## begin Dataset excerpts

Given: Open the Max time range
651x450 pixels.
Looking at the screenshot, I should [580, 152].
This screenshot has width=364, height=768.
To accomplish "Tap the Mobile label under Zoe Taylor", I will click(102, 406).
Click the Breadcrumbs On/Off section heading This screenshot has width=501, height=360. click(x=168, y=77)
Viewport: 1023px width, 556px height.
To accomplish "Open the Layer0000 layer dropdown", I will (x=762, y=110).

## end Dataset excerpts
## begin Dataset excerpts

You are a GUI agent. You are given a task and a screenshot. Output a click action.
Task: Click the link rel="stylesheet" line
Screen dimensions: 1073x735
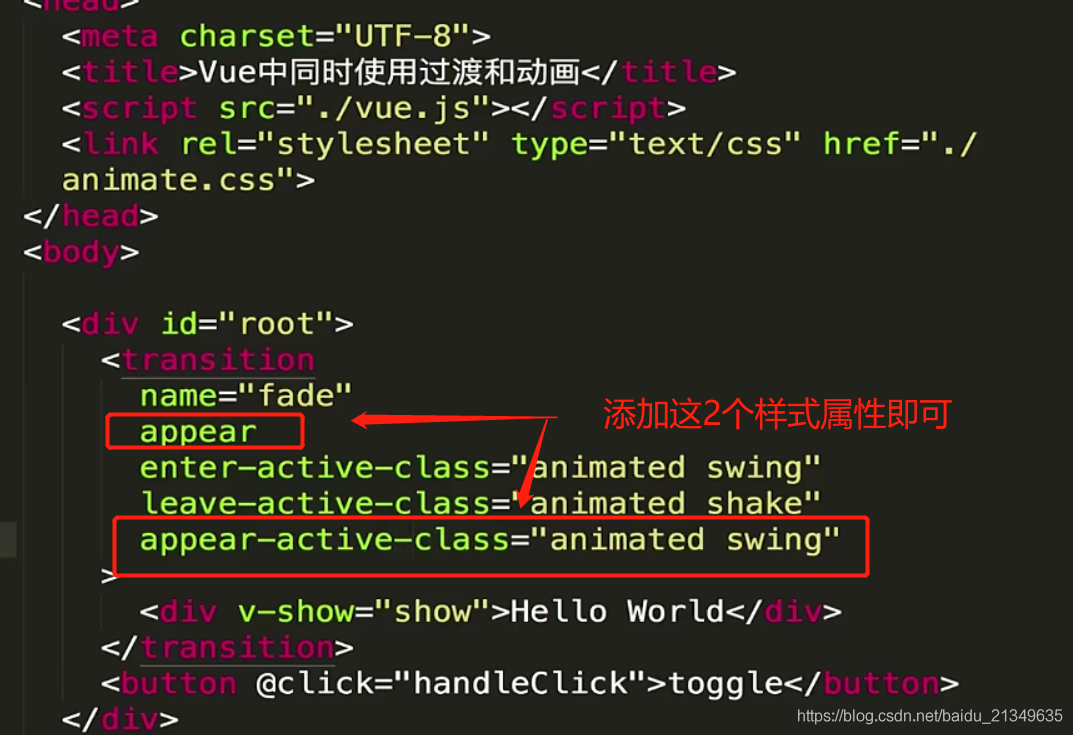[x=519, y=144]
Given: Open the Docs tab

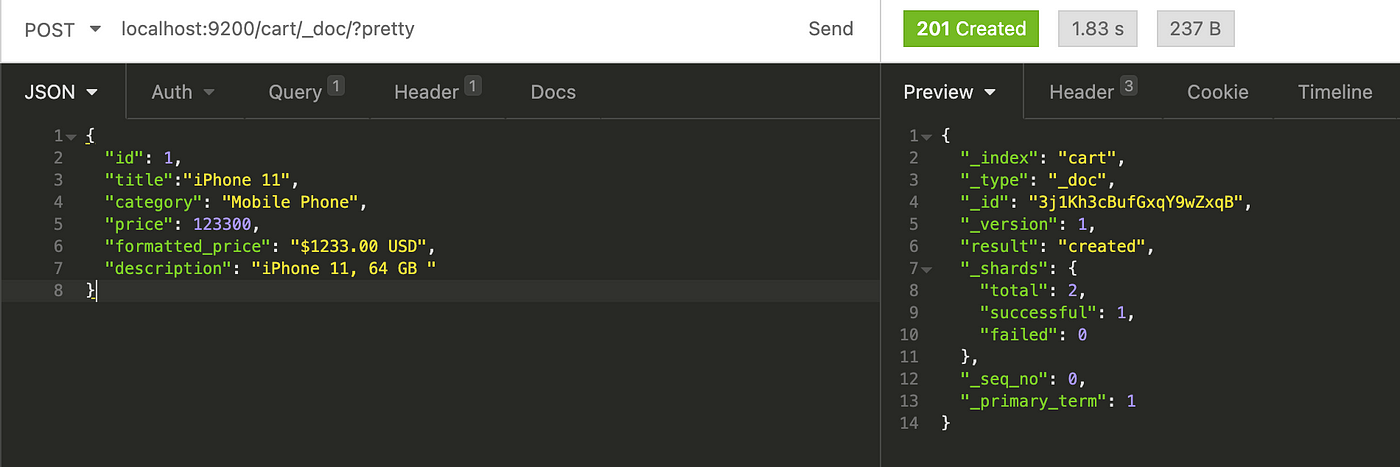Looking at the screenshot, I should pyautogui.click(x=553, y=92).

## end Dataset excerpts

→ **Problem description**
Write out only the rows starting at "Viewport: 1023px width, 556px height." and ending at "will (x=762, y=110).", switching "dropdown" to "menu" and leaving everything else unchanged.

→ **Solution to this exercise**
Viewport: 1023px width, 556px height.
To accomplish "Open the Layer0000 layer menu", I will (x=762, y=110).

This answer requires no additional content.